Die Wählerinnen und Wähler in der Schweiz werden am 27. September über die umstrittene Neutralitätsinitiative abstimmen. Samuel Sommaruga, Präsident des Komitees für das internationale Genf und die Neutralität (COGIN), erklärte, er unterstütze die Initiative, um die glaubwürdige, konsequente und berechenbare Neutralität der Schweiz zu bewahren. Das Land trage in einer zunehmend polarisierten Welt die Verantwortung, sich schließende Dialogkanäle offenzuhalten und verfeindete Parteien zusammenzubringen. Sommaruga betonte, Neutralität bedeute nicht, angesichts von Aggressionen oder Verstößen gegen das Völkerrecht zu schweigen. Die Schweiz könne diplomatische Beziehungen aufrechterhalten und zugleich die Charta der Vereinten Nationen (UN), die Genfer Konventionen und den Schutz der Zivilbevölkerung verteidigen. Eine Ablehnung der Initiative würde die Neutralität nicht abschaffen, könnte jedoch die Risiken einer schleichenden Aushöhlung, einer Annäherung an geopolitische Blöcke, eines wachsenden Drucks zur Parteinahme und einer Einschränkung des Spielraums für unabhängige Diplomatie erhöhen. Vertrauen lasse sich nicht durch Verfassungsbestimmungen garantieren; die Schweiz benötige zudem eine glaubwürdige Verteidigung, internationale Zusammenarbeit und widerstandsfähige Institutionen.
Warum das wichtig ist
Bei der Abstimmung geht es um die Entscheidung, ob die Schweiz ihre Neutralität lediglich als Distanz zu geopolitischen Blöcken oder als Grundlage ihrer Fähigkeit zur Vermittlung und unabhängigen Diplomatie definieren will. Die Debatte wirft zudem die Frage auf, ob zwischen einer klaren Haltung gegen Verstöße gegen das Völkerrecht und der Aufrechterhaltung diplomatischer Beziehungen zu Konfliktparteien zwangsläufig ein Widerspruch besteht.
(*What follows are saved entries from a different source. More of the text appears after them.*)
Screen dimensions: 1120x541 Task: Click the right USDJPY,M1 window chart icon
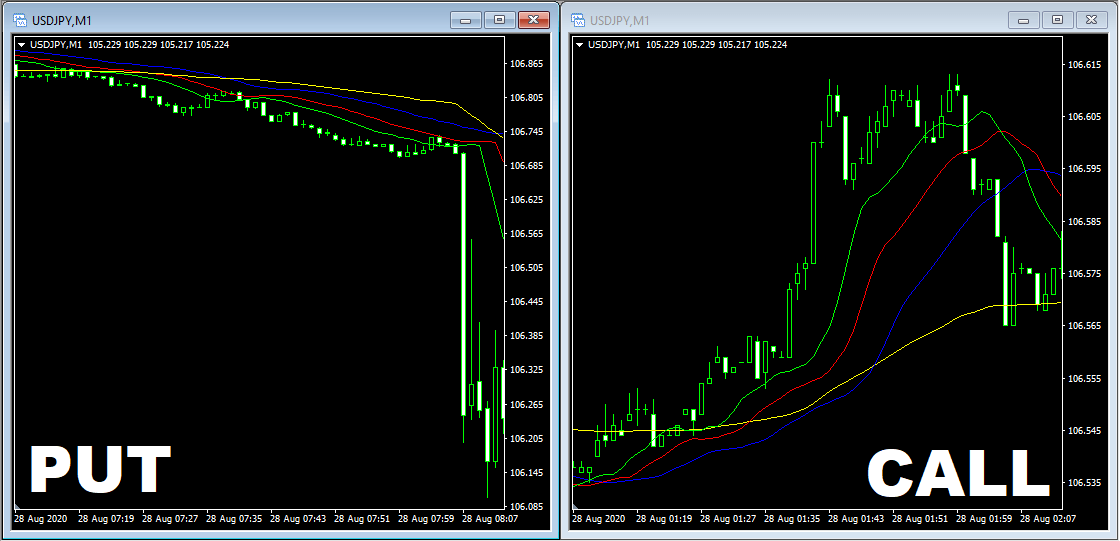click(x=577, y=20)
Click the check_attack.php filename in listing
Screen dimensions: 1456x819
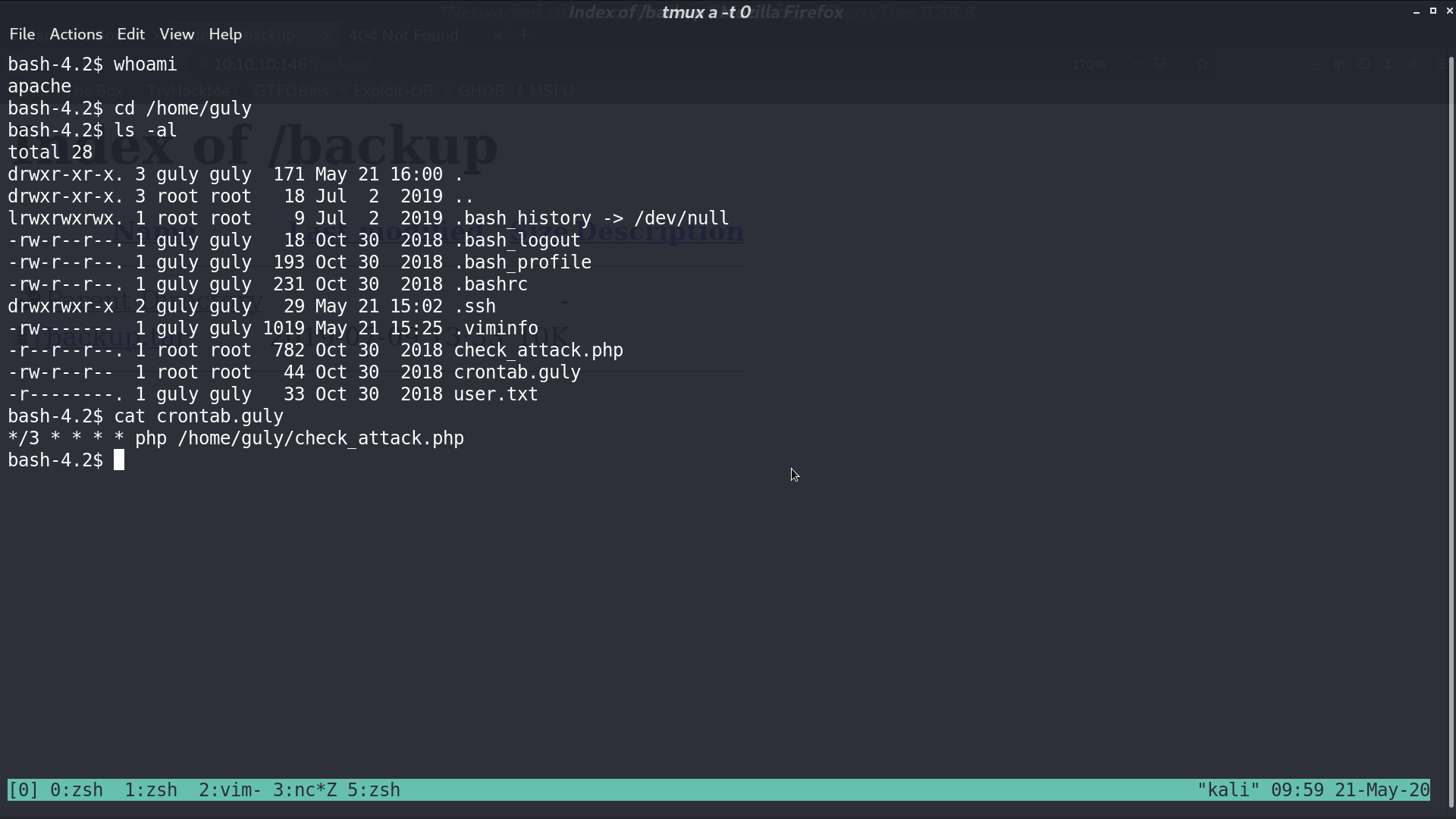click(538, 350)
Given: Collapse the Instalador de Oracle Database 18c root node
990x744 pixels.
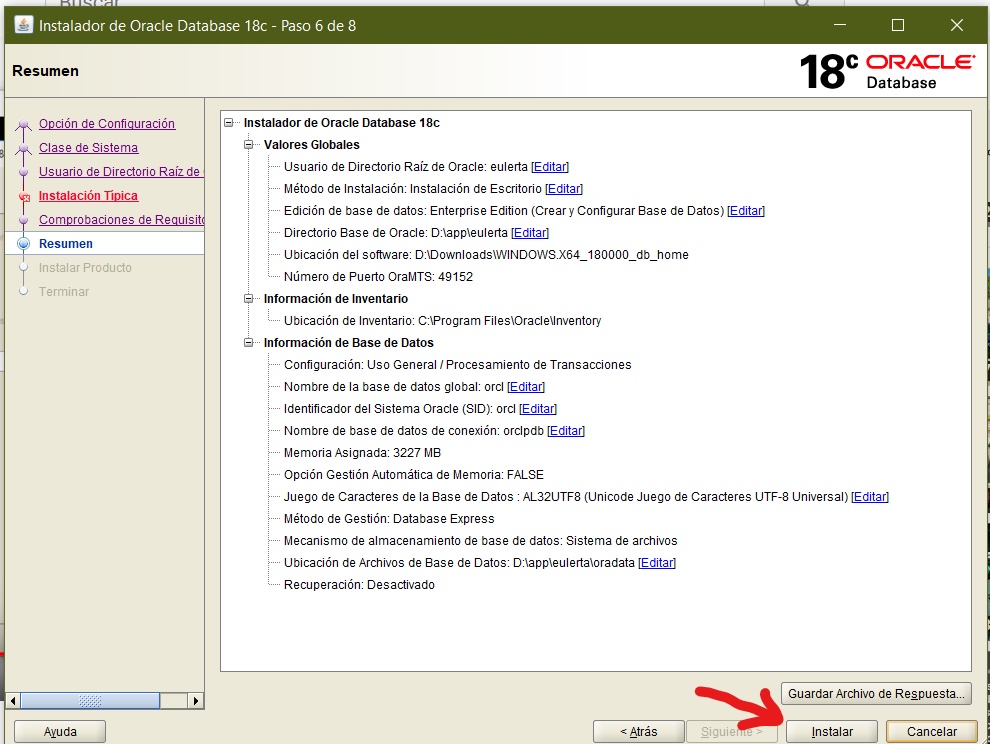Looking at the screenshot, I should click(x=230, y=123).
Das Ergebnis ist eng mit der Frage verknüpft, wie das Land seinen Anspruch, Dialogkanäle offenzuhalten, mit Verteidigung und internationaler Zusammenarbeit in Einklang bringen will. Der vorliegende Text enthält jedoch nur die Einschätzungen Sommarugas, der die Initiative unterstützt. Da die angekündigte andere Position nicht dargestellt wird, ist ein Vergleich der Einwände gegen die Initiative und ihrer möglichen Folgen nicht möglich.